Just as the inept management of the hiring halls had alienated workers, the chaotic administration at La Paz—dubbed by its detractors “Magic Mountain”—frustrated everyone who dealt with the union office. Financial practices remained murky. The state threatened to shut the credit union because half its loans were delinquent, the bank lacked sufficient reserves, and it commingled investments with UFW funds. Board members heard complaints from supporters, staff, and funders about poor management. The disorganization of the union was an open secret, they told Chavez. He rejected the idea of problems in his own office as firmly as he had dismissed complaints about the hiring hall.

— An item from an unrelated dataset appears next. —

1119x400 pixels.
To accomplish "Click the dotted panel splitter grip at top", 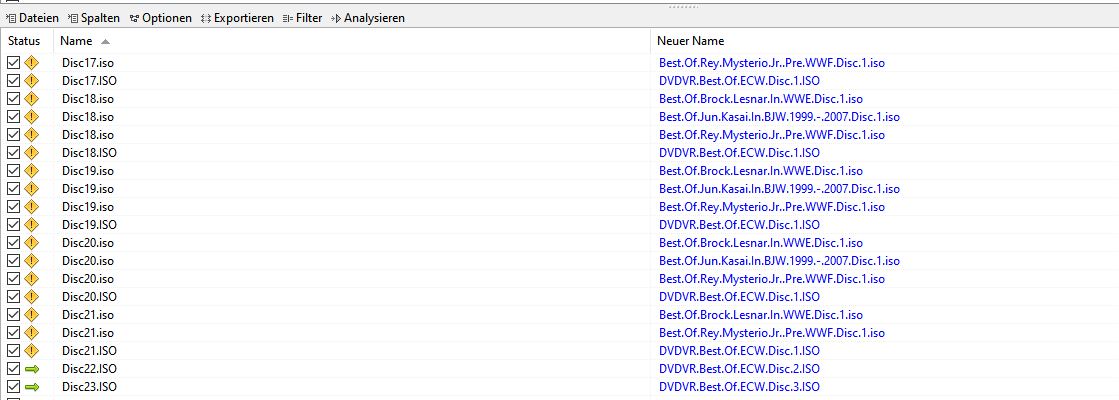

Fred Ross, who often sat in on executive board meetings, always treated Chavez with great respect, proud of the student who had outstripped his teacher. The older man almost never challenged Chavez. But Ross had been watching the union drift and the boycott flounder, and in the fall of 1974 he finally spoke up in his typical no-nonsense manner. La Paz gave no direction, boycotters were confused, half the cities had ineffective operations, and no one on the board knew why. “I think it’s absolutely insane the way we’re organized,” Ross said. The boycott needed a director who could ride herd on cities, spot problems, offer advice, and move people around when necessary. Someone needed to ride the circuit, the way he and Chavez had done back in the CSO.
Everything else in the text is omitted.